Edward Bishop 1902-1997

Edward Bishop was a painter in oil and pastel; lithographer. He was born on the 11th November 1902 and studied at the Central School of Arts and Crafts 1920-1926. He exhibited at the Royal Academy and other leading London Galleries, including the Leicester Galleries, Roland Browse & Delbanco & the Grosvenor Gallery. He haunted the Cafe Royal and became a sensitive recorder of the changing London scene. Elected RBA in 1950 and NEAC in 1960. He lived in Hampstead.

-------------------------------------------------------
Edward Bishop: Obituary The Times Newspaper 16th June 1997

Edward Bishop was a prolific painter who played a prominent role in the Bohemian British art world of the post-war years. He was chairman of the Chelsea Arts Club, president of the London Sketch Club, and the first keeper of the New English Art Club. During the war he had worked at the Ministry of Information designing propaganda material. Over the past five and a half decades more than 80 of his paintings have been exhibited at Royal Academy Summer Exhibitions.

Edward Bishop was the son of a Carpenter and the youngest of eight children. His mother was a dressmaker. He left elementary school at 14, in the middle of the First World War, to work with Stoll Theatres in the West End. There his outlook was transformed by hearing classical music for the first time and seeing the Diaghilev ballets, featuring Nijinsky.

As a result of this artistic awakening, he approached the Central School of Arts and Crafts and asked to be taught to draw. A year later he won a scholarship to the life class, and he was soon designing posters for Stoll Theatres. Meanwhile, at the Central, he was training under Bernard Meninsky, F.W. Jackson and Noel Rooke.

In 1929 Bishop entered and won one of the first open competitions for an advertising campaign, for Unilever, and was asked to the advertising agency Lintas, which had the Unilever account. He remained there until 1936, when he moved to the S.H. Benson agency, where he worked on campaigns for clients such as Kodak and Austin cars.

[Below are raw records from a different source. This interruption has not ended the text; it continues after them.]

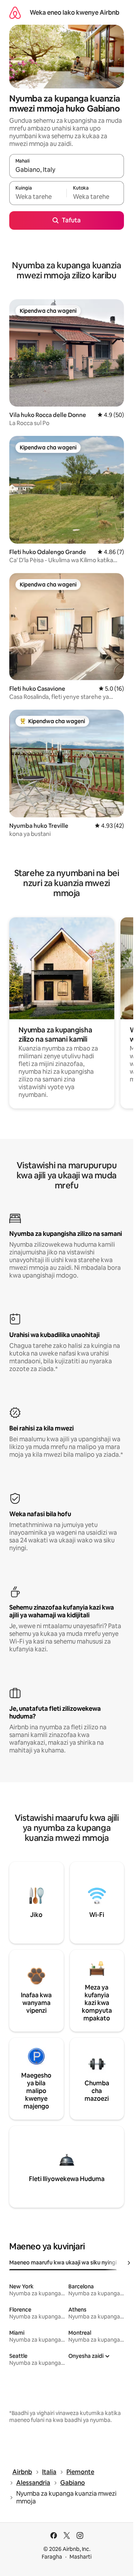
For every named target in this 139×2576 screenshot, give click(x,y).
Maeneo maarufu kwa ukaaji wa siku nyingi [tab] (63, 2262)
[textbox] (37, 196)
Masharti (81, 2556)
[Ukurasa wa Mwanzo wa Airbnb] (15, 12)
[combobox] (66, 169)
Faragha (52, 2556)
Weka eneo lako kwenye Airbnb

It was during these years that he became a keen photographer, winning a number of important competitions and rarely being seen without his favourite Leica camera. He also became a proficient woodcutter.

Having suffered from rheumatic fever as a child, he was unfit for active service in the war, but in 1941 he joined the Ministry of Information, where he was involved in designing propaganda. During one night of the Blitz he lost his mother, his sister and one of his brothers. His flat in Fetter Lane was also destroyed, along with all of his completed paintings.

Bishop had shown his first picture at the Royal Academy Summer Exhibition in 1941. But it was during the 1950's - a vibrant time for British art - that he really became active as an artist. He was elected to the Royal Society of British Artists and made president of the London Sketch Club..

A series of his paintings captured the atmosphere in the famous Studio Club in Swallow Street, Piccadilly. His other canvases from this period included night scenes of London, many paintings of the Thames, and works on the theme of loneliness, whether in the city or in a desolate farmhouse - a subject to which he frequently returned in the course of his career.

In the late 1950's he designed a number of covers for The Listener. In 1958 he helped to organise the art auction for the Treason Defence Fund, which had been established to help the accused, including Nelson Mandela, in the South African treason trials.

In 1960 he was made a member of the New English Art Club; he was later appointed its first keeper, a post he held until 1990. He also served as chairman of the Chelsea Arts Club in 1965 and 1966, in which capacity he lobbied for the admission of women, and helped to arrange gala evenings in honour of distinguished women, including Dame Eva Turner, Joyce Grenfell and Elisabeth Frink.

He continued painting into his eighties, as well as encouraging other artists, and has a picture in the current Royal Academy Summer Exhibition. His wife, the naive painter Celeste Radloff, predeceased him. He is survived by one son.